Jerusalem’s Restaurant — April 29, 2010

1 05 2010

Jerusalem’s Restaurant
1518 Nicollet Avenue
Minneapolis
 

Jerusalem’s onion-shaped spire – an iconic symbol of Eat Street – calls out this neighborhood treasure that sits mere steps from the heart of downtown and just shy of I-94. From the street, one might be reluctant to venture inside (we sure were!). But while the restaurant’s façade could use a face lift, we didn’t regret our decision once we made it through the door. Satin sheets billowed from the ceiling, giving the interior a tented feeling, and ornate lamps and fixtures completed the Middle Eastern vibe. 

Rolled grape leaves on a plate of hummos next to the Cold Soup

The well-paced service was friendly and unobtrusive. As we pored over the considerable list of options, the waitress presented us a complementary starter – fried pita chips sprinkled with herbs and spices. Within 10 minutes, our Middle Eastern feast was before us; we wasted no time digging in! (The food items below are spelled as they were on Jerusalem’s menu.) 

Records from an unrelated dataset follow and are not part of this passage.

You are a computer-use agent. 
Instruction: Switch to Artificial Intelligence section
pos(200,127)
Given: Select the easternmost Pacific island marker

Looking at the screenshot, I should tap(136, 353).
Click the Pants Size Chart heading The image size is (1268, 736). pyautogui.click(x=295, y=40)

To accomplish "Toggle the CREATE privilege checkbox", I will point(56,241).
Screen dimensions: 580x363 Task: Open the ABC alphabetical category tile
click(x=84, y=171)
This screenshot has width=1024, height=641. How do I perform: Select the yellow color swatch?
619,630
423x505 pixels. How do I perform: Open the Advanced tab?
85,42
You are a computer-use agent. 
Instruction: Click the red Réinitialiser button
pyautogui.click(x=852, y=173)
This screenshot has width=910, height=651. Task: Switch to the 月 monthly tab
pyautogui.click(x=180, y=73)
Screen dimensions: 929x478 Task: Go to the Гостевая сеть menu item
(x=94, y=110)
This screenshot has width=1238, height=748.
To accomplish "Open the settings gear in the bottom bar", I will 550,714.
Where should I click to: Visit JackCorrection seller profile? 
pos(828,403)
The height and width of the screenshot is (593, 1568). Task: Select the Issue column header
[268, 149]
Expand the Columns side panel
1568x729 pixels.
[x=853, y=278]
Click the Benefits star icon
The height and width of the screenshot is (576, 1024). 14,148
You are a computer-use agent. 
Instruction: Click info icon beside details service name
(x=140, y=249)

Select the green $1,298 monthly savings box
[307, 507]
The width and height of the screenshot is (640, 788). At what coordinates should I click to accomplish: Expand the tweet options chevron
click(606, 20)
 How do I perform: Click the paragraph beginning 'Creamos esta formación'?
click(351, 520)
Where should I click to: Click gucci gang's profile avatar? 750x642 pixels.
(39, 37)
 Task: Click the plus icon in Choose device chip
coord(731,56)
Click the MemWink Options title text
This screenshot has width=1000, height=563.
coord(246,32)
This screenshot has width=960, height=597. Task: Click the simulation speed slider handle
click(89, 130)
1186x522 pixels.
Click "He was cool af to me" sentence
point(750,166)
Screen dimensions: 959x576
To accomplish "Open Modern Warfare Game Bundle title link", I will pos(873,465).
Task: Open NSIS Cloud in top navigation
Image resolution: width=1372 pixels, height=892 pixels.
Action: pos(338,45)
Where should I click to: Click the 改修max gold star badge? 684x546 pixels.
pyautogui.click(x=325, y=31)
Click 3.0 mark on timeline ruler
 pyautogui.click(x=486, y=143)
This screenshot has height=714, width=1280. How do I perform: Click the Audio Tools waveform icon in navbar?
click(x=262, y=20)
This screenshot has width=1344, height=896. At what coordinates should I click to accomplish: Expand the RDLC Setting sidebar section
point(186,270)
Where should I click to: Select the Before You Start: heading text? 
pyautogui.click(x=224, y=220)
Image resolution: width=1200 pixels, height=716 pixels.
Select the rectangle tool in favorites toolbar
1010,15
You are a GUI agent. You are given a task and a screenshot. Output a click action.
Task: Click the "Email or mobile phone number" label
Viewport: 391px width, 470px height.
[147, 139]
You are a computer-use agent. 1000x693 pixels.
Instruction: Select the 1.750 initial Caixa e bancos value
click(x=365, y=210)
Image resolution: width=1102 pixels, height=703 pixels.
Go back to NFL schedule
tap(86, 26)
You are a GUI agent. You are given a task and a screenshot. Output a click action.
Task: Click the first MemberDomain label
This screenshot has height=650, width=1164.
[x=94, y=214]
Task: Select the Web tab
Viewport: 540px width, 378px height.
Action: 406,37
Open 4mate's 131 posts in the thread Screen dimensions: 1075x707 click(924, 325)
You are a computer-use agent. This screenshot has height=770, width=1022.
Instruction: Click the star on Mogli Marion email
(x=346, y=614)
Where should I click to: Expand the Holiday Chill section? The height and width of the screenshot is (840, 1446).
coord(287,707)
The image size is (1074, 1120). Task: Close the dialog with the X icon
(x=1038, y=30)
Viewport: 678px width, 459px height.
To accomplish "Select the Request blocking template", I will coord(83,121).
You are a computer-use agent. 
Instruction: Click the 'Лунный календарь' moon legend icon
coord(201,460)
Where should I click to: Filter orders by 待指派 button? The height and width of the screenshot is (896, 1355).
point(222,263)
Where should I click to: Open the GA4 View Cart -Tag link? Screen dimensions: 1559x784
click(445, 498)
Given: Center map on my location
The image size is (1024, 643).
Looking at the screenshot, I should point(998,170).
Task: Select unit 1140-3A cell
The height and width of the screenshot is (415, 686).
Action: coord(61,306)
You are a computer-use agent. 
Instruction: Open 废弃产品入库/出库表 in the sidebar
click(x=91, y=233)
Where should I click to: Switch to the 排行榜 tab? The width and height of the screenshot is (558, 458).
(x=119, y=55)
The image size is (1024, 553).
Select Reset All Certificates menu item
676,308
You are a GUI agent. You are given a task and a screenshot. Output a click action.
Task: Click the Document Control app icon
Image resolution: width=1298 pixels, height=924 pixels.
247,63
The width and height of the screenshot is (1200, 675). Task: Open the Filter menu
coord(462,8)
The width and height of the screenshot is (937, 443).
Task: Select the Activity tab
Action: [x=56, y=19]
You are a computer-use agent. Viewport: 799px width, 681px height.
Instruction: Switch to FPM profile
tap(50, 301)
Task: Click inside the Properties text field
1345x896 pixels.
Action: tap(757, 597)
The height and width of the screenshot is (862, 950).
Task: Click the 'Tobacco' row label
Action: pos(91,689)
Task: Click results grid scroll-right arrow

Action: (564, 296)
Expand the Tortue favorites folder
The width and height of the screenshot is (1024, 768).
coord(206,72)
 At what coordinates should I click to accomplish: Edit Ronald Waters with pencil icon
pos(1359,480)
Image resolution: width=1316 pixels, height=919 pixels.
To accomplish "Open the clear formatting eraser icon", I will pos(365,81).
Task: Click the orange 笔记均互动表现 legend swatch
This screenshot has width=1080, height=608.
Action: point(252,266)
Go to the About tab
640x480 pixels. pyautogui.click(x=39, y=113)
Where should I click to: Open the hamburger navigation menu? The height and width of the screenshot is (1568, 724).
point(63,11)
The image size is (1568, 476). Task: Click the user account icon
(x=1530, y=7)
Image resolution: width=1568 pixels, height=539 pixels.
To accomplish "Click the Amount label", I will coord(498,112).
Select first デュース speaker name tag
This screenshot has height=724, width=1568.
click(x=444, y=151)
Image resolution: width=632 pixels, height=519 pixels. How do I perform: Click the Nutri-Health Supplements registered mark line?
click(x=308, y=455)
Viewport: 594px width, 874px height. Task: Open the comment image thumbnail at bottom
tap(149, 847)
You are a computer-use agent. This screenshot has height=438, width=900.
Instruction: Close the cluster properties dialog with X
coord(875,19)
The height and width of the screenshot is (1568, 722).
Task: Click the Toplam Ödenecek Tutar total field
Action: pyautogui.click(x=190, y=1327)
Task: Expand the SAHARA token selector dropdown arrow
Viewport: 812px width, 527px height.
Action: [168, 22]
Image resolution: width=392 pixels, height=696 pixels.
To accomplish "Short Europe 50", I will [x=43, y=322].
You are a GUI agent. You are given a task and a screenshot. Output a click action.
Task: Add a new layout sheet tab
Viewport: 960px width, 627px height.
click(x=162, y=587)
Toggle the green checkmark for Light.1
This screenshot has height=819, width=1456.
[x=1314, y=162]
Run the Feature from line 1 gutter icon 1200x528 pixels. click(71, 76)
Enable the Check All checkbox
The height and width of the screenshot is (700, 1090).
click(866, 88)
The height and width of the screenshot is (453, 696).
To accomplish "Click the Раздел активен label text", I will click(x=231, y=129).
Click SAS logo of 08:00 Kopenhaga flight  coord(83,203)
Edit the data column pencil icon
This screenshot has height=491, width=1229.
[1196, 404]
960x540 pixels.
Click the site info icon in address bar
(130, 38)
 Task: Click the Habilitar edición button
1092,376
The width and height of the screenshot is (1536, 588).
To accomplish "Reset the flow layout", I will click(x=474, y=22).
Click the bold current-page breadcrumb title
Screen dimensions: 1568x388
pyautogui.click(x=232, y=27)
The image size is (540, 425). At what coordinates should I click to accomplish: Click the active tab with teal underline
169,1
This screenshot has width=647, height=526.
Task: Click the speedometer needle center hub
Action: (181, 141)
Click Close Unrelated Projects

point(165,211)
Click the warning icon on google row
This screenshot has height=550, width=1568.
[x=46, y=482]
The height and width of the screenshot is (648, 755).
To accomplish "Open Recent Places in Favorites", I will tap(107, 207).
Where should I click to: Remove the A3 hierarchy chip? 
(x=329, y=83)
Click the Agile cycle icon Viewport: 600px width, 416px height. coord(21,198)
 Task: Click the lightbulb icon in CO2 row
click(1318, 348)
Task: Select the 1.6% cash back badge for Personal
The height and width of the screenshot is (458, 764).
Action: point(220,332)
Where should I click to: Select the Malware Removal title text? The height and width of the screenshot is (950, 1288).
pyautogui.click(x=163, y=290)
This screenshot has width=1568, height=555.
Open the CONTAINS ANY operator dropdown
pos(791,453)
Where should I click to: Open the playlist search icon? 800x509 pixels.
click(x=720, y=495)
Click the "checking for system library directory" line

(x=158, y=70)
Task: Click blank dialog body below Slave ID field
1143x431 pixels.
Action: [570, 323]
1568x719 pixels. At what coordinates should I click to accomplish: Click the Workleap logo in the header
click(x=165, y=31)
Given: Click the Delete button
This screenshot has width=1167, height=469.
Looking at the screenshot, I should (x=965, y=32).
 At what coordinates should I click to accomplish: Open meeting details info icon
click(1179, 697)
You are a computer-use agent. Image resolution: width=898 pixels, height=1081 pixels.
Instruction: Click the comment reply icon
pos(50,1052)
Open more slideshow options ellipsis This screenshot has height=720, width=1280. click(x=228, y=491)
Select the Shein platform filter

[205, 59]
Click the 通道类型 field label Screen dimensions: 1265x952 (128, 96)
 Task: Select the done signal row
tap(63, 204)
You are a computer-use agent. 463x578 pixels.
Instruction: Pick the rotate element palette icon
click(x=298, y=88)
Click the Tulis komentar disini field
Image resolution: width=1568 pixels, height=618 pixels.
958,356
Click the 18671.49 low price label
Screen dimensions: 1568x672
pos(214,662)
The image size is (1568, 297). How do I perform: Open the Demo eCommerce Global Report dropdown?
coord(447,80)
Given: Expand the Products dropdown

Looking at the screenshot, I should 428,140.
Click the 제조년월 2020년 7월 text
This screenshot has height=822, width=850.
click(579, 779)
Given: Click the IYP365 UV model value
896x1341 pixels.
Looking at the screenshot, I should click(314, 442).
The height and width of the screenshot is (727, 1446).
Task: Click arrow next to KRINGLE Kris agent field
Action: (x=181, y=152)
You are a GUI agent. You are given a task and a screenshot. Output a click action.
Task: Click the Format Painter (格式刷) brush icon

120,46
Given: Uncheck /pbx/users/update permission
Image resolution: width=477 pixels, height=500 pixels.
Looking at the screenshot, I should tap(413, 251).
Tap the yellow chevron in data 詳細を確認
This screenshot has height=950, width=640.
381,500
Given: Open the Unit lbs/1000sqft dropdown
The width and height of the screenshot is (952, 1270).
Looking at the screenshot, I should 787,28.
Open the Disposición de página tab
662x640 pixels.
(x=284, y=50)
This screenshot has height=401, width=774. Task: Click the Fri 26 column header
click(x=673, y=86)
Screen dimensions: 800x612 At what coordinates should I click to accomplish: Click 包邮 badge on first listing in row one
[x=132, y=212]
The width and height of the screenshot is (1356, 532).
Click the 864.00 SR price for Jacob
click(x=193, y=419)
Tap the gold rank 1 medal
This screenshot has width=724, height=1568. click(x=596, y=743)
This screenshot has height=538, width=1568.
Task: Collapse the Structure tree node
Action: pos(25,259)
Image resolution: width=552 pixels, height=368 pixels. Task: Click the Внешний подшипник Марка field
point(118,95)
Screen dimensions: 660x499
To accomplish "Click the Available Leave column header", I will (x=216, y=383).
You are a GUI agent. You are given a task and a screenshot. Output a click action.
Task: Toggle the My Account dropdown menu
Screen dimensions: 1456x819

I opted for two items – the Vegetarian Grape Leaves Appetizer and a bowl of the Cold Soup. The appetizer platter consisted of seasoned rice and onions hand-rolled in grape leaves. The leaves were thick and held the contents together nicely, while contributing a subtle flavor to the bite-sized rolls. Though they looked small and only came three to an order, the rolls were quite filling alongside a scoop of homemade hummos and a small salad. 

The Cold Soup (offered seasonally) combined freshly diced cucumbers in a homemade yogurt and garlic sauce with so much punch and flavor it was ideal for dipping extra pieces of pita bread.  It was also a substantial portion – I could have gotten by on a cup instead of the large bowl. 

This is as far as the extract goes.